Sullivan has been a busy critic recently, even clashing with Executive Editor Dean Baquet earlier this week over the paper's report about working conditions at Amazon.

But Baquet, the first African-American to be executive editor of the Times, agreed with Sullivan on the "slave mistress" phrase.

Related: New York Times editor on Amazon story: Not 'quite enough' evidence

"He said that The Times regretted using the expression: 'It is an archaic phrase, and even though Julian Bond himself may have used it in the past, we should not have,'" Sullivan wrote, quoting Baquet, in a column addressing the complaints the paper received.

Bond, who died this week, said in a 2013 Atlanta Journal-Constitution article that his great-grandmother bore two children with the Kentucky farmer who "owned" her.
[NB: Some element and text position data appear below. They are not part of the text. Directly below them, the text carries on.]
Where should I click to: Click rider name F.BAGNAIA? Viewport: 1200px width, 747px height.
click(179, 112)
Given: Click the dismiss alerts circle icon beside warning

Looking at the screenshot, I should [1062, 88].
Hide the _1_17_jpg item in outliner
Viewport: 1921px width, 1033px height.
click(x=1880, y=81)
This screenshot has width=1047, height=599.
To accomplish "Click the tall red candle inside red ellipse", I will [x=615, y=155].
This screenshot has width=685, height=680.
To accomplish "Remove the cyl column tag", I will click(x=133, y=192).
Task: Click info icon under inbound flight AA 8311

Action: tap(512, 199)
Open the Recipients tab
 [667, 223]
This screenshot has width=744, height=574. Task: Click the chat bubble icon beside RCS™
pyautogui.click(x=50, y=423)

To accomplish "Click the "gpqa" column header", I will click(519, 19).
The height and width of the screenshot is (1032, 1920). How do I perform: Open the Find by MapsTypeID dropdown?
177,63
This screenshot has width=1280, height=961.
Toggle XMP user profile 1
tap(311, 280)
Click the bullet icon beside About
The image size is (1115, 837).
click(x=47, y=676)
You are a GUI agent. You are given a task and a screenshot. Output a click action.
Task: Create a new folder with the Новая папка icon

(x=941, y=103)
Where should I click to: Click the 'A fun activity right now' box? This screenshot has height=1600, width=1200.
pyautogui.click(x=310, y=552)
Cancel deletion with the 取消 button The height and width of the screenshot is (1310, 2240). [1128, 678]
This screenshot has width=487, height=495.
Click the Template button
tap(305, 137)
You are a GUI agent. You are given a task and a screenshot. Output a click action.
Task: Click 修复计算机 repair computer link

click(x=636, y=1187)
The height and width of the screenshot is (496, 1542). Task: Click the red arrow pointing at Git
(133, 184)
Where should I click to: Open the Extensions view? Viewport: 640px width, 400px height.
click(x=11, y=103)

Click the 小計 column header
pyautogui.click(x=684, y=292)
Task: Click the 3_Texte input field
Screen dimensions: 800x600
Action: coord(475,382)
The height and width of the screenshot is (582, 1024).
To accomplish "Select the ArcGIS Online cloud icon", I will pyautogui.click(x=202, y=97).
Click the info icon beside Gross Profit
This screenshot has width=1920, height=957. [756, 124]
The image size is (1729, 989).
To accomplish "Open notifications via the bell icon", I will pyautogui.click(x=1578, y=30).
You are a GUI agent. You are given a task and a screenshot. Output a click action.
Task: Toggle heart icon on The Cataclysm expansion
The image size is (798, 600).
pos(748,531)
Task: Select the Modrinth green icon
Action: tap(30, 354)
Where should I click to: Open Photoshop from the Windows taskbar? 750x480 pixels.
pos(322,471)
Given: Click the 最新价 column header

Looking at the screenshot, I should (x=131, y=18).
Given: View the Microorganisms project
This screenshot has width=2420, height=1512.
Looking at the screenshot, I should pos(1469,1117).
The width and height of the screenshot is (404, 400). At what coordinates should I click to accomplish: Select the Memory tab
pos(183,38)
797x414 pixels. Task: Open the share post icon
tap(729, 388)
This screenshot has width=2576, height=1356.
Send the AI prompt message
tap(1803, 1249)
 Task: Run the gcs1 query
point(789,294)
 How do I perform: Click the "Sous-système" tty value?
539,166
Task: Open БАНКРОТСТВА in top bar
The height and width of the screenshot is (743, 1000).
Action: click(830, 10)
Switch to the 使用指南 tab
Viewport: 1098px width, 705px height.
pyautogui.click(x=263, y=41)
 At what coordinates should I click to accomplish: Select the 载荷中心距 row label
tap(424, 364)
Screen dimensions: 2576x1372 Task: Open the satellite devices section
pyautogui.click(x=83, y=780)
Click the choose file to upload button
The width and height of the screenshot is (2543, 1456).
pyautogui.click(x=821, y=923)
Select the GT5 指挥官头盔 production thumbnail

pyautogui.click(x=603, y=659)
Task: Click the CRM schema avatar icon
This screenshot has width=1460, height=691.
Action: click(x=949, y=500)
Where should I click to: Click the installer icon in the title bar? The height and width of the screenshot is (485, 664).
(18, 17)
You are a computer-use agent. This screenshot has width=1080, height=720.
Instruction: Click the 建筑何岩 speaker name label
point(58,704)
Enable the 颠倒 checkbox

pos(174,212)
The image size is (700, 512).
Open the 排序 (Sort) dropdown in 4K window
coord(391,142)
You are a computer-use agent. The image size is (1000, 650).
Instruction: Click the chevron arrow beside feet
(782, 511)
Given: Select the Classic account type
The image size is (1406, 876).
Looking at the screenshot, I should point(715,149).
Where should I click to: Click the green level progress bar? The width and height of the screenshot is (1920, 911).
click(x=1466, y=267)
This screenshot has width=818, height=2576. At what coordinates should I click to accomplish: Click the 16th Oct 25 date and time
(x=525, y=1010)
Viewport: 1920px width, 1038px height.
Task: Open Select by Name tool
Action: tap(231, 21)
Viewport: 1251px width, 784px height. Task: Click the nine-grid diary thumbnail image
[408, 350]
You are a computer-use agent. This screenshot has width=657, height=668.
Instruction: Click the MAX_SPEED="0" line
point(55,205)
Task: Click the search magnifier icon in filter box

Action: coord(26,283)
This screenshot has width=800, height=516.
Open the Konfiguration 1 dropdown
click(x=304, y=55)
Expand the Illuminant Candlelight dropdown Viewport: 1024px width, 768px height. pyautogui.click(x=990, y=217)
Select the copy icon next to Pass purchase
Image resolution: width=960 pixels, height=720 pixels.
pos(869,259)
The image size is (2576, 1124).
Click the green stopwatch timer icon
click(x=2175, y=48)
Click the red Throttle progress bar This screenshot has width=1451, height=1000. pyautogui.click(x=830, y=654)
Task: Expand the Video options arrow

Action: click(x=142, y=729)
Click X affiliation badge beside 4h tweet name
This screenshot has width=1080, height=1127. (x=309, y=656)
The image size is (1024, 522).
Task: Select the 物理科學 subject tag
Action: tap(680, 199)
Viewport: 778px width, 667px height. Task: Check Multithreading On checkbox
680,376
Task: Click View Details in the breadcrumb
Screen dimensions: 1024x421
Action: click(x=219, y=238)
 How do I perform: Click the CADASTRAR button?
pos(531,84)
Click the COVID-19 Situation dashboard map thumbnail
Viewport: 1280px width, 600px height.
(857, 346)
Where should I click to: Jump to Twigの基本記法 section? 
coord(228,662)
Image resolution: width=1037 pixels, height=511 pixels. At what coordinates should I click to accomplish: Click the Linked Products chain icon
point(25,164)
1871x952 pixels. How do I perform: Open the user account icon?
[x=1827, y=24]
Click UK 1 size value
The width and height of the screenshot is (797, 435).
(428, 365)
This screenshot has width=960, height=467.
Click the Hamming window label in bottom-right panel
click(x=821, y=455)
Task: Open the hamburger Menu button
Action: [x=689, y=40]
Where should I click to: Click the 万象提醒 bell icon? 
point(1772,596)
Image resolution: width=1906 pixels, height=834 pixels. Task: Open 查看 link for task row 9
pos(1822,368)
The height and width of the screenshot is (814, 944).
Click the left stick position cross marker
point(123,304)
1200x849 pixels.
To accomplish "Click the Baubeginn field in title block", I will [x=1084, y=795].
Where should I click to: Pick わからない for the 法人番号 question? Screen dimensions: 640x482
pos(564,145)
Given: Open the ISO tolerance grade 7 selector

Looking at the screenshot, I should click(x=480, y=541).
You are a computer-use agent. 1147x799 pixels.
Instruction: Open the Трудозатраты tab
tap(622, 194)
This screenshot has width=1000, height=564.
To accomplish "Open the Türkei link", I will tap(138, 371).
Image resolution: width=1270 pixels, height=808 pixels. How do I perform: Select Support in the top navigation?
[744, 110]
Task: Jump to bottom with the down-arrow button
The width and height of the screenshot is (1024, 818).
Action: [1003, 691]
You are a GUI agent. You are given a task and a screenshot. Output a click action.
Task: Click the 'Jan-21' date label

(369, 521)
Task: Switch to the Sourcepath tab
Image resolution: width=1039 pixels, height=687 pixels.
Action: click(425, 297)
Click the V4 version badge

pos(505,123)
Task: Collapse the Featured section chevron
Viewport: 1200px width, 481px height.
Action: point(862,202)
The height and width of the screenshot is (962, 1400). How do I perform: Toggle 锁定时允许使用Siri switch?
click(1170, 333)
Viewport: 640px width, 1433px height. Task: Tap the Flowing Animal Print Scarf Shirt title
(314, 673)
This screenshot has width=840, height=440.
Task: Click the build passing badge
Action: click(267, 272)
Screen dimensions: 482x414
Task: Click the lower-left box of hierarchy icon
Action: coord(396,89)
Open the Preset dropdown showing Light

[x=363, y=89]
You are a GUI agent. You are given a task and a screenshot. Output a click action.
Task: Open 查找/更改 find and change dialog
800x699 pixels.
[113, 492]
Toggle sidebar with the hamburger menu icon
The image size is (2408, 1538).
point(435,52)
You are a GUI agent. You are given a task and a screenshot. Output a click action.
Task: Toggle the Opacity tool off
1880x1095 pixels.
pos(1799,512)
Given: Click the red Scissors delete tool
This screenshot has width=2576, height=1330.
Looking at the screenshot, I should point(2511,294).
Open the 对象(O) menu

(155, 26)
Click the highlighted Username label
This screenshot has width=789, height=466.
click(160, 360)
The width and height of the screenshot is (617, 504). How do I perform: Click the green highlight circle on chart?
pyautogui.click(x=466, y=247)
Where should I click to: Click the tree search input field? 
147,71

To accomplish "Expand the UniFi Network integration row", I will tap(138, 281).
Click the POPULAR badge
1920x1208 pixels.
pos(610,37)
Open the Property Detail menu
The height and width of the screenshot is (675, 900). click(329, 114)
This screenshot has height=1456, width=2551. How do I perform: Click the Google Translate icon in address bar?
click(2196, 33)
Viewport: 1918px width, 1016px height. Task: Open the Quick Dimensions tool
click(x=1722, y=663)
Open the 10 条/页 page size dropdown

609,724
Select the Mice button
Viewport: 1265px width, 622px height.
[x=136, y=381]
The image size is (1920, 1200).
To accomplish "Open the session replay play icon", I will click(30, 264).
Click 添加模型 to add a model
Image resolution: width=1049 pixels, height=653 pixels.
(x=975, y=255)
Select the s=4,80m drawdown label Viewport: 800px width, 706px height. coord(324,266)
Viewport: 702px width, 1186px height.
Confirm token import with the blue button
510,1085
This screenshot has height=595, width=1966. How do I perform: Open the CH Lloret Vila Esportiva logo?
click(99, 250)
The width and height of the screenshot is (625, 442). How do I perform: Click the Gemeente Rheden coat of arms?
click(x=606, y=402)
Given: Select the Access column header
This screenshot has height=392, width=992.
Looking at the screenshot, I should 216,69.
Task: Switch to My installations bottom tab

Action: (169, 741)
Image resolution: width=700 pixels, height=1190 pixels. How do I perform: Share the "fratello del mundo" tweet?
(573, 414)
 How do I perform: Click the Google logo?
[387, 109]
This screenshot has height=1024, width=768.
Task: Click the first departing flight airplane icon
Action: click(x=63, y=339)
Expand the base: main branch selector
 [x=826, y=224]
One of those children was Bond's grandfather.

"Language matters," Sullivan wrote and approved of Baquet's regret over the use of the phrase. "This is the right call."

Despite the newspaper's regret, the phrase remained in the online version of the Bond obit as of Thursday afternoon. An editor's note at the bottom of the story corrected two photo captions in the story, but there was no mention of the newspaper's second thoughts about using the phrase "slave mistress."

Related: New York Times editor calls Clinton email coverage 'a mess'

Sullivan has been an aggressive public editor at the Times, wading into controversies over other investigative pieces by the newspaper. She recently examined reporting on the treatment of nail salon workers and rejected criticism of the reporting. She also scolded the paper for its coverage of reports that Hillary Clinton was being criminally investigated for her State Department emails. The story had to be corrected several times and Sullivan called the reporting process "a mess."